Today's guest is professional writer and editor, Don McNair. He's sharing a bit about his newest book, Editor-Proof Your Writing: 21 Steps to the Clear Prose Publishers and Agents Crave.
Don will be giving away winner's choice of any of his backlist books to a lucky commentor during the tour. Make sure to leave an e-maill address with your comment below if you want a chance to win. And if you'd like to increase your chances, you can visit other tour stops Don is making and leave comments there.
Bio:
Don McNair
spent his working life editing magazines (eleven years), producing public
relations materials for an international PR company (six years), and heading
his own marketing communications firm, McNair Marketing Communications
(twenty-one years). His creativity has won him three Golden Trumpets for best
industrial relations programs from the Publicity Club of Chicago, a certificate
of merit award for a quarterly magazine he wrote and produced, and the Public
Relations Society of America’s Silver Anvil. The latter is comparable to the
Emmy and Oscar in other industries.
Don has
written and placed hundreds of trade magazine articles and four published
non-fiction how-to books. He considers his latest, Editor-Proof Your Writing: 21 Steps to the Clear Prose Publishers and
Agents Crave, to be the cap of his forty-year writing and editing career. It’s an easy-to-use editing manual
that helps writers edit, step by step, their first chapter, then use the
knowledge gained to edit the rest of their work.
Don has also
written six novels; two young adults (Attack
of the Killer Prom Dresses and The
Long Hunter), three romantic suspenses (Mystery
on Firefly Knob, Mystery at Magnolia
Mansion, and co-authored Waiting for
Backup!), and a romantic comedy (BJ,
Milo, and the Hairdo from Heck). All are published internationally, and are
available at his website, http://DonMcNair.com
.

———

• **WHAT YOU NEED TO DO**:
A - In the post about Don McNair, repeat the text from "Today's guest is" to "and Agents Crave.".
B - Turn the paragraph of the Don McNair post that begins "Don has also written six novels" into a short list that keeps its main facts.
C - Pick up the post about Don McNair where it ends and carry it on.

• **INFORMATION SHOWN**:
———

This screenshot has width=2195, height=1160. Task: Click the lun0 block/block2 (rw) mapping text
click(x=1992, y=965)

———

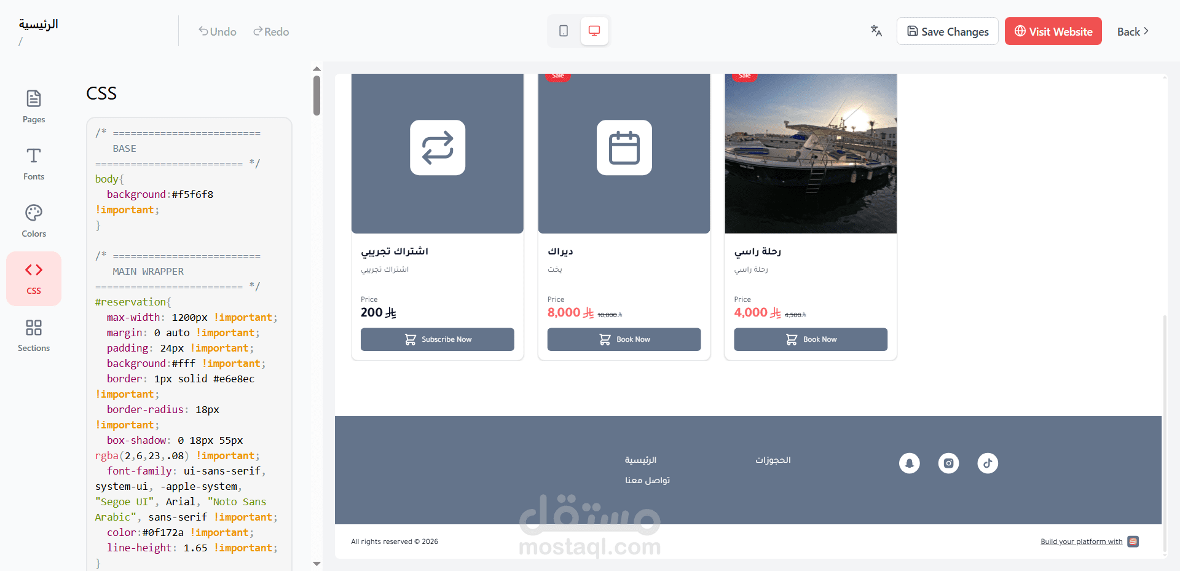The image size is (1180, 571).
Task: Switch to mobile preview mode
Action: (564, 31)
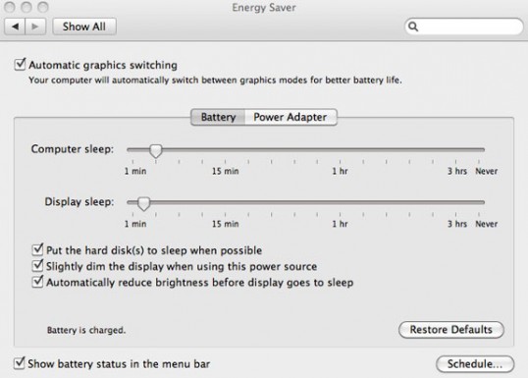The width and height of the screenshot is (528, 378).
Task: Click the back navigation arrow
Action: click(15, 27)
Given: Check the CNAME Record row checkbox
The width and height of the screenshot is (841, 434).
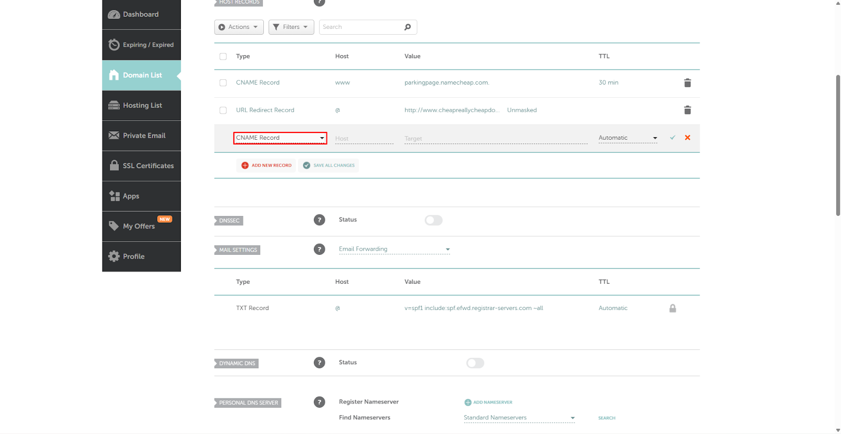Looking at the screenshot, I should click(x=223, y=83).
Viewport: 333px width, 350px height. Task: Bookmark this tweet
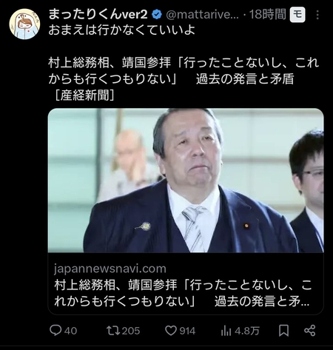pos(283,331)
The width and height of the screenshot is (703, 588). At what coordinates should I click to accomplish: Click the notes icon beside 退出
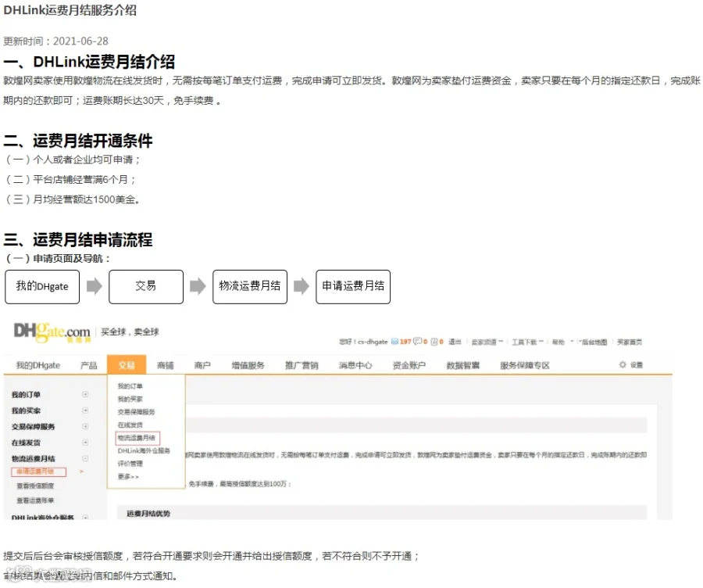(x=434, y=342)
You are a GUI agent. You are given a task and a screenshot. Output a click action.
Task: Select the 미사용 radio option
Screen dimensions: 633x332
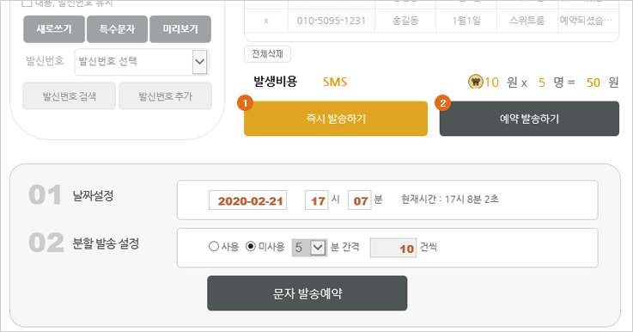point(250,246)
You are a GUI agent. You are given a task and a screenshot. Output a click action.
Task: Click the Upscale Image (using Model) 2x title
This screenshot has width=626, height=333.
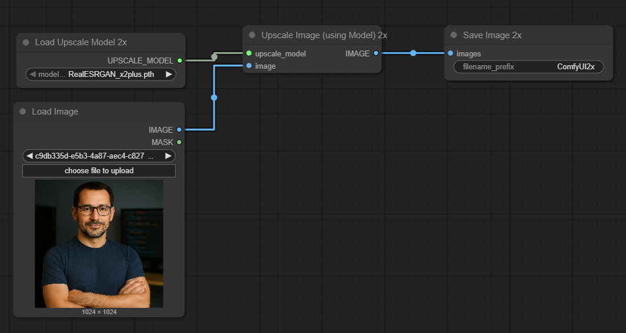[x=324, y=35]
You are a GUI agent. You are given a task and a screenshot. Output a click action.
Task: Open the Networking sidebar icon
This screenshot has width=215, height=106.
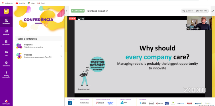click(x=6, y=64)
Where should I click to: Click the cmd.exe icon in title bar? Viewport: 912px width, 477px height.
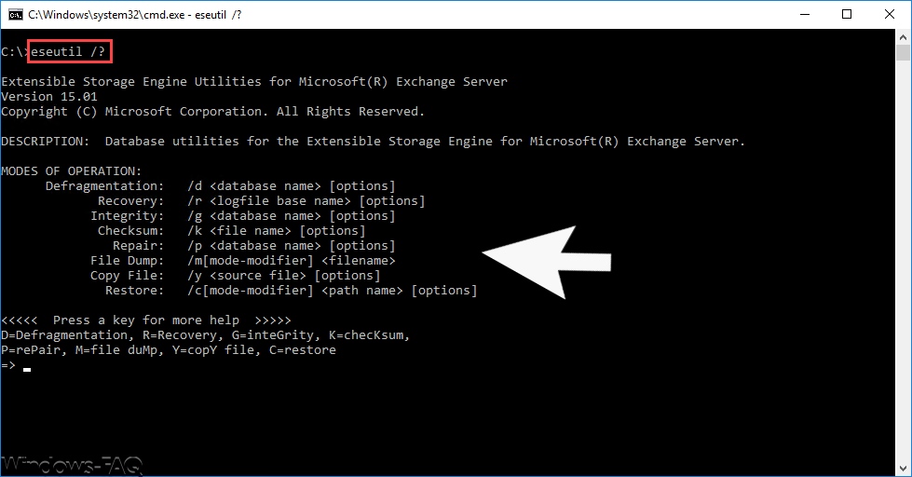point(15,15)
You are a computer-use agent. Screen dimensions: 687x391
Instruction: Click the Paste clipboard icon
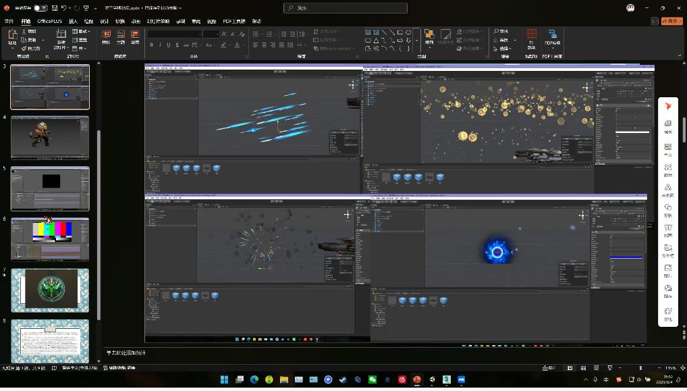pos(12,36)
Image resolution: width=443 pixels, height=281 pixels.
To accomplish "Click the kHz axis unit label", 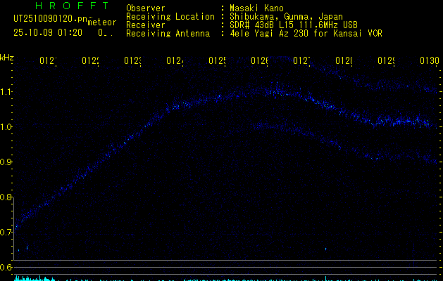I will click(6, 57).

———

• **EXPECTED OUTPUTS**:
A -
Today's guest is professional writer and editor, Don McNair. He's sharing a bit about his newest book, Editor-Proof Your Writing: 21 Steps to the Clear Prose Publishers and Agents Crave.

B -
- Six novels in total
- Young adult: Attack of the Killer Prom Dresses; The Long Hunter
- Romantic suspense: Mystery on Firefly Knob; Mystery at Magnolia Mansion; Waiting for Backup! (co-authored)
- Romantic comedy: BJ, Milo, and the Hairdo from Heck
- All published internationally and available at http://DonMcNair.com

C -
Don, a member
of Romance Writers of America, Mystery Writers of America, and the Editorial
Freelancers Association, now concentrates on editing novels for others. He
teaches two online editing classes.
Welcome, Don. Please tell us about
your current release.
My newest book, released April 1 by Quill Drivers Books, is
titled Editor-Proof Your Writing: 21
Steps to the Clear Prose Agents and Publishers Crave. It’s based on what
I’ve learned in my lifelong career of writing and editing. I was a magazine
editor for eleven years, a public relations professional for a major PR company
for six, and ran my own marketing communications company for 21.
What
inspired you to write this book?
The idea for it came several years ago on a flight from
Chicago to Atlanta, where I was to research an article for a client. Out of
boredom I was reading a fog-filled paperback, and realized the same editing mistakes
appeared over and over. I was intrigued. I bought another paperback at the
Atlanta airport and edited it on the way home. A pattern emerged, and I became
excited. Had I discovered the writer’s Rosetta stone?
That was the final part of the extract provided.